** Begin Supplied entries **

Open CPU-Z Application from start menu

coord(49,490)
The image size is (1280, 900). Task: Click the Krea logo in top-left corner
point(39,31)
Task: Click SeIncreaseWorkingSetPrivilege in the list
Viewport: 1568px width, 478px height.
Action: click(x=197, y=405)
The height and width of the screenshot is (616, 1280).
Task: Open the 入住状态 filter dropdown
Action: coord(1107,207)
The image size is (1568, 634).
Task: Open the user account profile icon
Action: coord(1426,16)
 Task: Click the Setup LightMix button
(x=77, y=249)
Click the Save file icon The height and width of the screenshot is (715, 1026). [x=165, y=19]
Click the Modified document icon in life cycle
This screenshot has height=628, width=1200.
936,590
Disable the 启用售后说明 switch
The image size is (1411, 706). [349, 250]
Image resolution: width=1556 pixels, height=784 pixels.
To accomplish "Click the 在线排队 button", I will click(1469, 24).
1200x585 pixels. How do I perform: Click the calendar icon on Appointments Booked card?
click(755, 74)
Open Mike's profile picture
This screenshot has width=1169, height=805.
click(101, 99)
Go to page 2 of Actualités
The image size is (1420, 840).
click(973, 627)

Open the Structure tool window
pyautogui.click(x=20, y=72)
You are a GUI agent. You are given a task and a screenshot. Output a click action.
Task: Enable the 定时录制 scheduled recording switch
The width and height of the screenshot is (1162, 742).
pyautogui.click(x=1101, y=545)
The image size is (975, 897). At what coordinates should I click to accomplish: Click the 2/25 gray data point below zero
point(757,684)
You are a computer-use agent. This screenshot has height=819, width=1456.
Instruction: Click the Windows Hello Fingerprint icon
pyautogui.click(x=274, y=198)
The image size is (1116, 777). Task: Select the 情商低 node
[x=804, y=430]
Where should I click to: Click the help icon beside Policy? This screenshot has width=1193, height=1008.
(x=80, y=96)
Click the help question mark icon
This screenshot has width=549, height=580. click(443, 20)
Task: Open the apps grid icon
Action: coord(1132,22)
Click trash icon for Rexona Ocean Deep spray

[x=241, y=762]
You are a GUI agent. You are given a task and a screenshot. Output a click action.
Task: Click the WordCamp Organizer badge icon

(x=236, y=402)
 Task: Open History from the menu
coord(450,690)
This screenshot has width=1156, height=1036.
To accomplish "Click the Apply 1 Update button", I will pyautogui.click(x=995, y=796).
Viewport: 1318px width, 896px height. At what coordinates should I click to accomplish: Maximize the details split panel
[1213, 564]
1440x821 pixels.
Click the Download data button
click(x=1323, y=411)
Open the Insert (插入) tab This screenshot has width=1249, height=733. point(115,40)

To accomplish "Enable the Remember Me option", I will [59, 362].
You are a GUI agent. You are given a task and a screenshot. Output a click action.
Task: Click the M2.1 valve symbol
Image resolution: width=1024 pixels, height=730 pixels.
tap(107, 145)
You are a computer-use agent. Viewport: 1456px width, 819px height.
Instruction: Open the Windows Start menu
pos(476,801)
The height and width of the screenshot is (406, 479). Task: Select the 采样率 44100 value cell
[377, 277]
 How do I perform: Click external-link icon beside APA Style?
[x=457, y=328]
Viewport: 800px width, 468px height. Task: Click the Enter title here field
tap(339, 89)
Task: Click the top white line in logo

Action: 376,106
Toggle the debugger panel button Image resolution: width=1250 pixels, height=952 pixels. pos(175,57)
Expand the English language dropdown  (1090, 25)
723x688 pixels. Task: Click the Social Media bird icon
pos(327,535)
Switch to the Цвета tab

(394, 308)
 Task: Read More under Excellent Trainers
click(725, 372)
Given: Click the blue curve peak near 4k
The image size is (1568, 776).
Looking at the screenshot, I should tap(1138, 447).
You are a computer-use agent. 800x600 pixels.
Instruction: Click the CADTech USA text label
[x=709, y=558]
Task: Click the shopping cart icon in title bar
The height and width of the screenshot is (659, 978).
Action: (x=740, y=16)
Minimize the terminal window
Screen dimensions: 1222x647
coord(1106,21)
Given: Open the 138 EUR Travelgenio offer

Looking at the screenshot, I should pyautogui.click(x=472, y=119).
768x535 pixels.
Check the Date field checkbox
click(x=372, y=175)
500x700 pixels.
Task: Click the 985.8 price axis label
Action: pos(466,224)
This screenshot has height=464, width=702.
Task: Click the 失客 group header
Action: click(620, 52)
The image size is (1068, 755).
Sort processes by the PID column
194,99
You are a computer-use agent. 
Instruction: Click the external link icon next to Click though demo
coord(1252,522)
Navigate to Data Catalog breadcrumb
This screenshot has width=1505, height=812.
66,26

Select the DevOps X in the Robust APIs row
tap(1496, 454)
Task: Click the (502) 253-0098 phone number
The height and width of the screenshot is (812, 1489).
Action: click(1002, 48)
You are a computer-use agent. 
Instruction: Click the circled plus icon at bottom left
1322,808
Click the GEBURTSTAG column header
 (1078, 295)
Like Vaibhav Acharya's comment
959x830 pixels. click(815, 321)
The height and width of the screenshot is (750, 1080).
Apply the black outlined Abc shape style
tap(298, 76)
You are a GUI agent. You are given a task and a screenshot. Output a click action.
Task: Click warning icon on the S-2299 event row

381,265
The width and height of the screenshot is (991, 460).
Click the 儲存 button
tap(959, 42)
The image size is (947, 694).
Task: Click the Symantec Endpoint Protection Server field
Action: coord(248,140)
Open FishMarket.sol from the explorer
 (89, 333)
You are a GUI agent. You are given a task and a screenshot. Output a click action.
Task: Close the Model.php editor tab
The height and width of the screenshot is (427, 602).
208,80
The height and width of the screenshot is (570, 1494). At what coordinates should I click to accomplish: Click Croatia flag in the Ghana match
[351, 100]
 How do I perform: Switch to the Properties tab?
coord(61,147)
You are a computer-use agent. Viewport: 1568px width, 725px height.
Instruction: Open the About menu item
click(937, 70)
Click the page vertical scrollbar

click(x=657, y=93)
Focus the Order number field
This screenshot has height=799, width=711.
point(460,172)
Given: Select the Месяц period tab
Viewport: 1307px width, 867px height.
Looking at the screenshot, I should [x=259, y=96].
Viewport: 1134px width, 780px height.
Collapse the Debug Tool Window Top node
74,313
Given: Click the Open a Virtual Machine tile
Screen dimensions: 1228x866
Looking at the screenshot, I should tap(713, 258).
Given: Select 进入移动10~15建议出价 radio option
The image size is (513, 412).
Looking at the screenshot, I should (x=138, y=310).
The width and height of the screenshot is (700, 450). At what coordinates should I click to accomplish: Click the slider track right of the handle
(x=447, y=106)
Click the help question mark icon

** End Supplied entries **

● **What you are asked to do**: Repeat the lines of the listing from the one containing "The width and height of the screenshot is (700, 450)." through the end of the listing, inclusive, exactly as they appear.

● **Result below**:
The width and height of the screenshot is (700, 450). At what coordinates should I click to accomplish: Click the slider track right of the handle
(x=447, y=106)
Click the help question mark icon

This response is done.